* [CHECK YOUR UNDERSTANDING]
1. Reproduce the passage of the text on Cuba between "I have studied" and "slavery and prostitution?", inclusive.
2. Render this sentence from the text on Cuba in Spanish: "I not only studied from afar but visited Cuba on three occasions."

* [TEXT]
Here is a question that I think properly educated people might ask after the news hit that Fidel Castro died and that, in dishonor of his death, people were celebrating in Miami, in response to the fact that even the most liberal cable news organizations hardly mentioned at all what it was that Castro had done in Cuba, what his regime had replaced and what a comparison of pre-revolution life with post-revolution life in Cuba really was.

I have studied Cuba and its revolution for years and, too, the force in American politics that is the “exiled” Cuban American community.  Who are these people and why do they tend to have the kind of political views they hold?  Too, who were these people and what were they about before the left Cuba?  Good politics,  bad politics, really for freedom for the people or really for a dictatorship that channelled the Cuban people’s wealth to them even if it meant supporting a government of savage methods of control over the people with a will to keep those people uneducated and subservient, even to the degree that they would accept the sale of their children into forms of slavery and prostitution?

I not only studied from afar but visited Cuba on three occasions.  What does one really find there today?  Is it a Cuba as described in the various American sources or is it something different.  Are people in Cuba better off today than they were when the United States had a Fulgencio Batista Zaldívar regime to support with money and guns?

I do know that the eyes can deceive and that it is possible for a government to cause people to see what is really not there and prevent them from seeing what is really there.  But I travelled freely in Cuba, from one end of the island to the other and I talked to a good many people, a number of whom were–and this may be hard for some American educated/American media saturated to believe–rather happy in what the revolution had allowed them, very good medical care and education, for example–all modern day Cubans exhibit health and high levels of literacy–along with sufficient food (hard place to farm but everyone eats enough and can have a healthy diet).  Culture abounds and one does not have to pay exorbitant amounts of money to see the talented of the island perform, the talents many and the exhibitions sublime.

* [PROVIDED DATA]
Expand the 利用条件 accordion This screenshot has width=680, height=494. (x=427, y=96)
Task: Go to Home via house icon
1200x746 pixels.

* [PROBLEM SOLUTIONS]
1.
I have studied Cuba and its revolution for years and, too, the force in American politics that is the “exiled” Cuban American community.  Who are these people and why do they tend to have the kind of political views they hold?  Too, who were these people and what were they about before the left Cuba?  Good politics,  bad politics, really for freedom for the people or really for a dictatorship that channelled the Cuban people’s wealth to them even if it meant supporting a government of savage methods of control over the people with a will to keep those people uneducated and subservient, even to the degree that they would accept the sale of their children into forms of slavery and prostitution?

2. No solo estudié desde lejos, sino que visité Cuba en tres ocasiones.